Trève de disgressions, nous entendons tous, dans les media et tous les jours, que les différents gouvernements ont injecté des milliards d'euros/dollars/... dans leurs circuits bancaires respectifs pour nous rassurer , et surtout nous éviter d'aller retirer à la banque nos petites économies, ce qui aurait pour conséquence d'acculer à la faillite ces mêmes banques qui n'ont plus de liquidités en caisse.

Ce qui est interdit, pour une entreprise (la cavalerie menant tôt ou tard à la faillite) ou pour un particulier (c'est un cas classique de surendettement, des prêts étant contractés pour payer les échéances d'autres prêts) est normalisé pour les établissements bancaires !

De plus, pour limiter les dégâts c'est l'argent public qui est utilisé par l'Etat pour couvrir les pratiques frauduleuses courantes mais à risque de ces établissements privés !

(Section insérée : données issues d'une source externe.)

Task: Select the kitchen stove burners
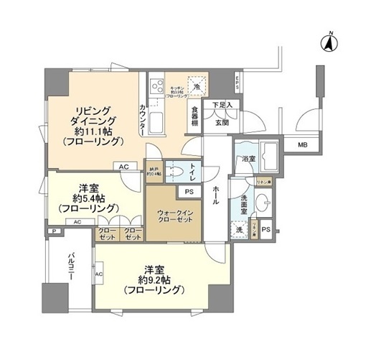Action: point(156,89)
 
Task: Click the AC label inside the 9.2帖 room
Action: point(98,274)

D'ailleurs je me pose une question : mais où trouve-t-ils cet argent miraculeux ?
L'on nous rebat les oreilles avec la dette extérieure de notre pays, qui a du donc logiquement emprunter (aux banques, aux particuliers...) pour payer ses factures courantes.
Et là, il sort, comme un lapin d'un chapeau, une somme colossale... mais d'où exactement ?
Serait-il emprunté -justement- à ces banques en menace de faillite ?

Je dois avouer que j'y perds mon peu de latin (quoique) et reste perplexe devant la complexité des montages financiers en question.

A moins que le gouvernement, lui aussi ne fasse .... de la cavalerie.


PS : Le 16/10 paraissait cet article.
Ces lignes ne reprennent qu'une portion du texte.